Der junge Fotograf grinste breit und wedelte mit einem Schlüssel.

„Naja, ich dachte mir, das Asami bestimmt heute nicht seine Privatmaschine vermissen wird. Und ich dachte mir, ich leih sie mir mal aus. Die Sachen sind meine eigenen. Ab und zu mal kann ich mir auch was leisten. Auch ohne Asami’s Geld. Ich verdiene schließlich mein eigenes. “

„Du bist nicht tatsächlich allein hierher geflogen? Ganz ohne Wachpersonal?“

Akihito schaute den Chinesen verdutzt an. Feilong allerdings schlich auf den Jungen zu und fixierte ihn mit seinen fast schwarzen Augen. Er konnte es sich nicht vorstellen, dass der Fotograf nach all den Erfahrungen mit ihm ohne Schutz einfach in sein Haus einmarschierte.

„Was für ein Spiel treibst du? Raus mit der Sprache! Sonst werfe ich dich nicht einfach so in den Kerker. Ich werde dich nach allen Regeln der Kunst bearbeiten, aber nicht auf die Art, die du bevorzugst. Es liegt also an dir, wie ich mit dir umgehe.“

Akihito blieb von der Drohung unbeeindruckt. Zu gut kannte er ihn mittlerweile, um zu wissen, dass er ihm nichts antun würde, was ihm schaden könnte.

„Also ich gebe zu, dass ich nicht ganz allein hierher geflogen bin und auch nicht alleine bin. Kirishima hat mich mitgenommen. Der ist echt gut im Fliegen! Und er passt auf mich immer auf. Egal wo ich bin, er ist da. Was ich aber will, ist mir ein wenig peinlich, aber ich kann es nicht länger ignorieren und ich will wissen, was passiert ist!“, sprudelte es aus ihm heraus. Verlegene Röte zeichnete sich nun auf Akihito’s Wangen ab.
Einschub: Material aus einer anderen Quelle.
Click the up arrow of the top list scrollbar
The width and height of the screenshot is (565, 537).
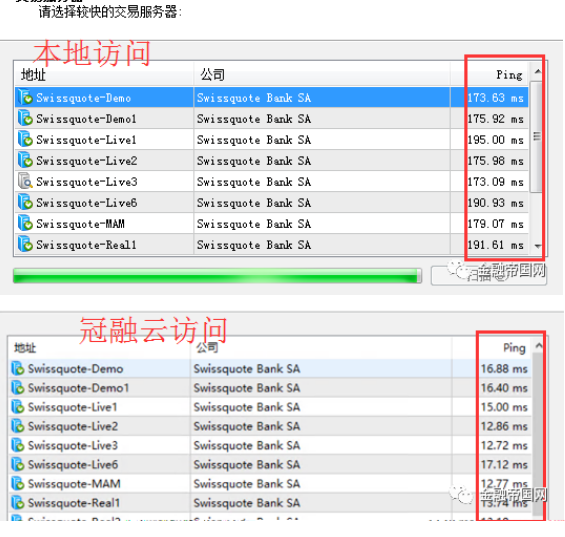(538, 71)
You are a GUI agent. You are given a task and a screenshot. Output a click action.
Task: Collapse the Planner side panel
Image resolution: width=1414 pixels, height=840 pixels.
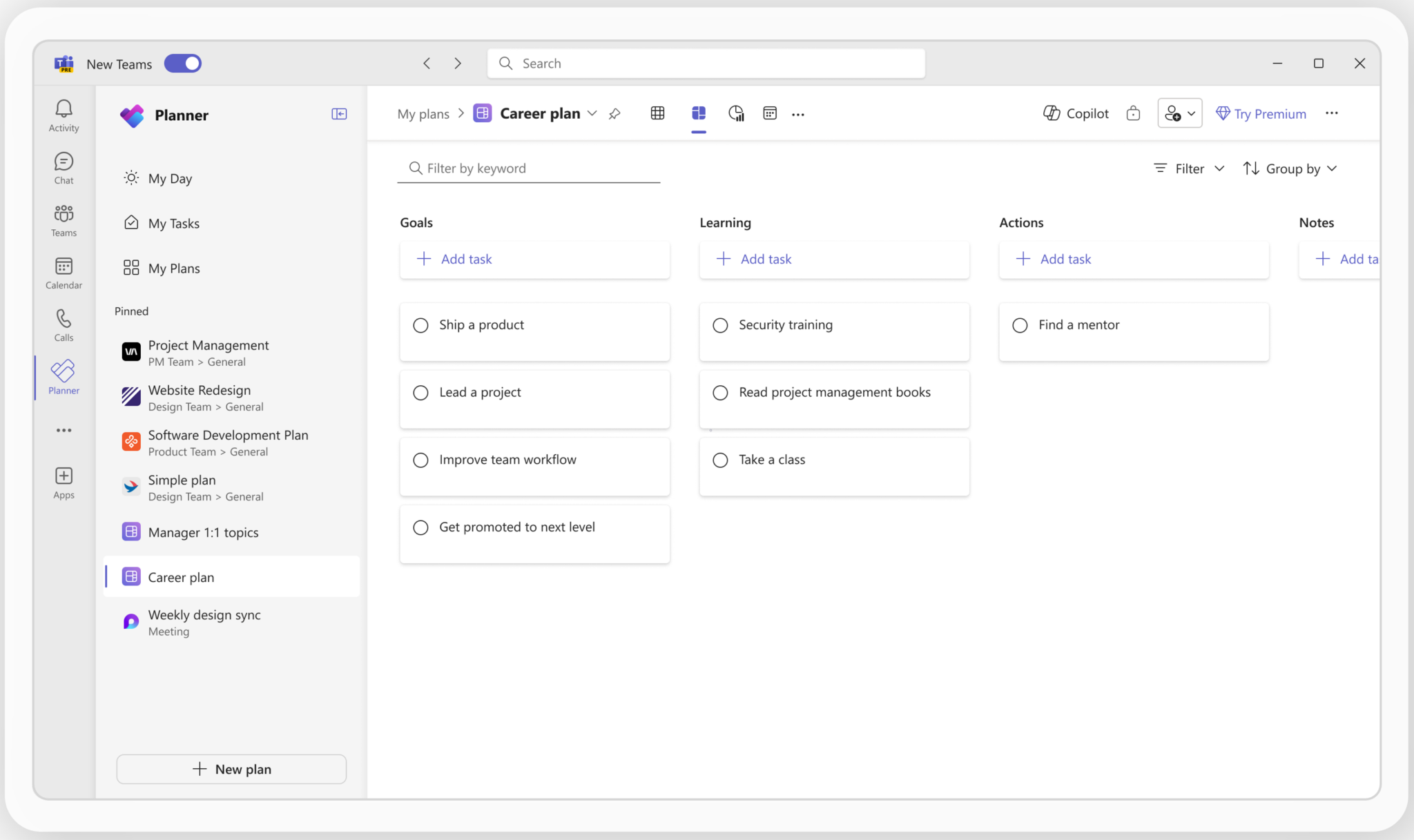tap(339, 113)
„Was kannst du nicht länger ignorieren? Und was soll geschehen sein? Auf welches Ereignis beziehst du dich?“ Langsam wurde Feilong wütend und packte den jungen Mann am Hemdkragen.

„A-also, ich meine das vor vielen Jahren, als Asami mal hier bei dir war. Da, wo ihr euch kennengelernt habt. Asami redet in letzter Zeit viel von dir und sieht so komisch nachdenklich aus. Ich weiß doch auch nicht, was los ist. Aber ich habe keine Lust mehr, ständig meinen Allerwertesten herhalten zu müssen für eure zwischenmenschlichen Probleme! Das nervt auf Dauer! Ich will doch nur helfen. Nichts weiter und ab und zu meine Ruhe!“

„Das meinst du.“ Feilong ließ von ihm ab und drehte sich zu eines der großen Fenster, die draußen den wolkenfreien Sternenhimmel zeigten.

„Ich weiß, dass du es gut meinst. Das hast du mir schon beim letzten Treffen bewiesen, obwohl ich nicht gerade ein guter Gastgeber war. Doch ich kann dir versichern, dass nie etwas zwischen Ryuichi und mir war. Glaube mir das, es war nichts… nichts von Bedeutung.“

Feilong verbarg sein Gesicht vor Akihito, sodass er nicht bemerken sollte, wie sehr die Ablehnung durch Asami in seiner Brust schmerzte. Ein Gefühl schlimmer als der Schuss, den der Yakuza-Boss anrichtete.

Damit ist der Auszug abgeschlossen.